Dataset items

═══

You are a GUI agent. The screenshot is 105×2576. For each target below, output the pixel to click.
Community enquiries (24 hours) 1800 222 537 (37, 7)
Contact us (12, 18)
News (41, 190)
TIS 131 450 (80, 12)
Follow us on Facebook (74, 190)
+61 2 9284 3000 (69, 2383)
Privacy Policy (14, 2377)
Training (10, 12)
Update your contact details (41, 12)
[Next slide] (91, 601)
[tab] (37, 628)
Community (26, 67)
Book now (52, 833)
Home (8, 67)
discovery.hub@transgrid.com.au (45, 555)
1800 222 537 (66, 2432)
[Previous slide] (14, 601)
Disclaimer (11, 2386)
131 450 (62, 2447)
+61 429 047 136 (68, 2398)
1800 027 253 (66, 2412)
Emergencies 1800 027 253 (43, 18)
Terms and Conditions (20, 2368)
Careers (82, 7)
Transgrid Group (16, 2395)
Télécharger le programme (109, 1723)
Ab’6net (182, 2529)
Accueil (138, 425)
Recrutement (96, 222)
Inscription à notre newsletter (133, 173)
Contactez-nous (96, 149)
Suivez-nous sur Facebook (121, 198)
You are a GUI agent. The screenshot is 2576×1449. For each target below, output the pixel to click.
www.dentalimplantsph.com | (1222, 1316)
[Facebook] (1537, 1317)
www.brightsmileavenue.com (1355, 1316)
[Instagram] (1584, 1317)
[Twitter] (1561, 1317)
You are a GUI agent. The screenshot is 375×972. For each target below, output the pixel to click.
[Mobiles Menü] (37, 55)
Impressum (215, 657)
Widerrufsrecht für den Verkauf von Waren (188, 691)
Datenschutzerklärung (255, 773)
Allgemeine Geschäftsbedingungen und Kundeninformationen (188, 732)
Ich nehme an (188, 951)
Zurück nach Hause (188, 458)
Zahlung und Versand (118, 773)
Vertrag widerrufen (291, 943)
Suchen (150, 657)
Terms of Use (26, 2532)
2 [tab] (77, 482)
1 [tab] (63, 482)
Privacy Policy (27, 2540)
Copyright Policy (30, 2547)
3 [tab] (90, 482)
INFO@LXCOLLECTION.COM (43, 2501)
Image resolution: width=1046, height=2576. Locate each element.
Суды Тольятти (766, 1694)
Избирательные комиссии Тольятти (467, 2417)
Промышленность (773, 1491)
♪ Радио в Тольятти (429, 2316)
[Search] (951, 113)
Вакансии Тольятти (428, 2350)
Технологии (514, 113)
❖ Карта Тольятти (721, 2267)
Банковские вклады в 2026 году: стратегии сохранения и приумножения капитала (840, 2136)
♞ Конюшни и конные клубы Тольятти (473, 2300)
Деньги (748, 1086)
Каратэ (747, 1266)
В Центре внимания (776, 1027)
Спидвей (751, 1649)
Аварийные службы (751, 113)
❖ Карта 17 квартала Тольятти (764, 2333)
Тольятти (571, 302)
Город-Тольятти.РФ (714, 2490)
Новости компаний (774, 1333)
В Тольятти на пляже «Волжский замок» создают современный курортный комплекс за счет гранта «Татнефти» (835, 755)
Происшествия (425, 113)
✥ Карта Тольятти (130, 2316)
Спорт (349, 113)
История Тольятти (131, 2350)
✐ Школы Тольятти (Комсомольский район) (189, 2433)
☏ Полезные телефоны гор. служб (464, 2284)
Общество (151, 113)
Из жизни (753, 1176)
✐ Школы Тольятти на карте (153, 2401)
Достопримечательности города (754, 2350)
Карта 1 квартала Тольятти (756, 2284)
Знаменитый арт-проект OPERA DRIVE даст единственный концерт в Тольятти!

═══

• **What to produce**: Set down the entries again, exactly as they stand above.

• **Written answer**:
You are a GUI agent. The screenshot is 105×2576. For each target below, output the pixel to click.
Community enquiries (24 hours) 1800 222 537 (37, 7)
Contact us (12, 18)
News (41, 190)
TIS 131 450 (80, 12)
Follow us on Facebook (74, 190)
+61 2 9284 3000 (69, 2383)
Privacy Policy (14, 2377)
Training (10, 12)
Update your contact details (41, 12)
[Next slide] (91, 601)
[tab] (37, 628)
Community (26, 67)
Book now (52, 833)
Home (8, 67)
discovery.hub@transgrid.com.au (45, 555)
1800 222 537 (66, 2432)
[Previous slide] (14, 601)
Disclaimer (11, 2386)
131 450 (62, 2447)
+61 429 047 136 (68, 2398)
1800 027 253 (66, 2412)
Emergencies 1800 027 253 (43, 18)
Terms and Conditions (20, 2368)
Careers (82, 7)
Transgrid Group (16, 2395)
Télécharger le programme (109, 1723)
Ab’6net (182, 2529)
Accueil (138, 425)
Recrutement (96, 222)
Inscription à notre newsletter (133, 173)
Contactez-nous (96, 149)
Suivez-nous sur Facebook (121, 198)
You are a GUI agent. The screenshot is 2576×1449. For each target below, output the pixel to click.
www.dentalimplantsph.com | (1222, 1316)
[Facebook] (1537, 1317)
www.brightsmileavenue.com (1355, 1316)
[Instagram] (1584, 1317)
[Twitter] (1561, 1317)
You are a GUI agent. The screenshot is 375×972. For each target below, output the pixel to click.
[Mobiles Menü] (37, 55)
Impressum (215, 657)
Widerrufsrecht für den Verkauf von Waren (188, 691)
Datenschutzerklärung (255, 773)
Allgemeine Geschäftsbedingungen und Kundeninformationen (188, 732)
Ich nehme an (188, 951)
Zurück nach Hause (188, 458)
Zahlung und Versand (118, 773)
Vertrag widerrufen (291, 943)
Suchen (150, 657)
Terms of Use (26, 2532)
2 [tab] (77, 482)
1 [tab] (63, 482)
Privacy Policy (27, 2540)
Copyright Policy (30, 2547)
3 [tab] (90, 482)
INFO@LXCOLLECTION.COM (43, 2501)
Image resolution: width=1046, height=2576. Locate each element.
Суды Тольятти (766, 1694)
Избирательные комиссии Тольятти (467, 2417)
Промышленность (773, 1491)
♪ Радио в Тольятти (429, 2316)
[Search] (951, 113)
Вакансии Тольятти (428, 2350)
Технологии (514, 113)
❖ Карта Тольятти (721, 2267)
Банковские вклады в 2026 году: стратегии сохранения и приумножения капитала (840, 2136)
♞ Конюшни и конные клубы Тольятти (473, 2300)
Деньги (748, 1086)
Каратэ (747, 1266)
В Центре внимания (776, 1027)
Спидвей (751, 1649)
Аварийные службы (751, 113)
❖ Карта 17 квартала Тольятти (764, 2333)
Тольятти (571, 302)
Город-Тольятти.РФ (714, 2490)
Новости компаний (774, 1333)
В Тольятти на пляже «Волжский замок» создают современный курортный комплекс за счет гранта «Татнефти» (835, 755)
Происшествия (425, 113)
✥ Карта Тольятти (130, 2316)
Спорт (349, 113)
История Тольятти (131, 2350)
✐ Школы Тольятти (Комсомольский район) (189, 2433)
☏ Полезные телефоны гор. служб (464, 2284)
Общество (151, 113)
Из жизни (753, 1176)
✐ Школы Тольятти на карте (153, 2401)
Достопримечательности города (754, 2350)
Карта 1 квартала Тольятти (756, 2284)
Знаменитый арт-проект OPERA DRIVE даст единственный концерт в Тольятти!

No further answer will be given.